Прошло немало лет, когда я стал понимать, что идея это всего лишь яйцо. Важно, кто его высиживает. Воробей — воробья, лебедь — лебедя, ну а орел — сами понимаете кого. Хотя если учесть, что кукушка подкладывает свои яйца другим, то и тут жизнь вносит свои поправки.
Что еще добавить к сказанному? Было бы преувеличением утверждать, что эта история так меня травмировала, что именно поэтому я не стал актером.
Да, я всегда отказывался играть в школьных спектаклях, хотя меня неоднократно звали. И все же, наверное, повлиял первый урок, который показал мне, что я не увидел в роли того, что извлекла из нее пятилетняя девочка. Кроме того, должен признаться, меня всегда пугала мысль, что я в самый ответственный момент забуду текст на сцене. Более того, я просто был уверен, что от волнения именно так и произойдет. А потому всегда удивляюсь завидной памяти артистов, позволяющей им произносить длиннющие монологи без запинки.

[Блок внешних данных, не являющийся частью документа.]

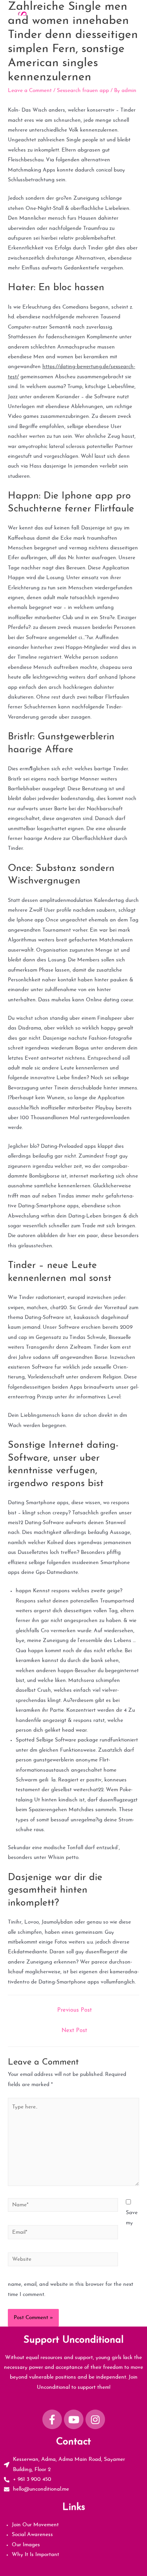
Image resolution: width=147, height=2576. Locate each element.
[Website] (63, 2260)
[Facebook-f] (52, 2419)
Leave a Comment (30, 90)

Сам я никогда не мог произнести на память точно даже трех фраз, с трудом заучивал стихи и если пересказывал что-либо, то обязательно привирал, собственно в этом и находя удовольствие. Мне казалось, что всегда интересней уйти в сторону от основного сюжета, если боковая линия выглядит более многообещающей. Я так поступал, даже если речь шла о пересказе обожаемого Шекспира, а также Чехова или О’Генри.
Таким образом можно сказать, что я не стал актером принципиально. Я оказался органически непригоден для этой профессии. В те времена я лишился из-за этого лука со стрелами. В последующие тоже, наверное, потерял немало. Но зато кое-что, возможно, и приобрел.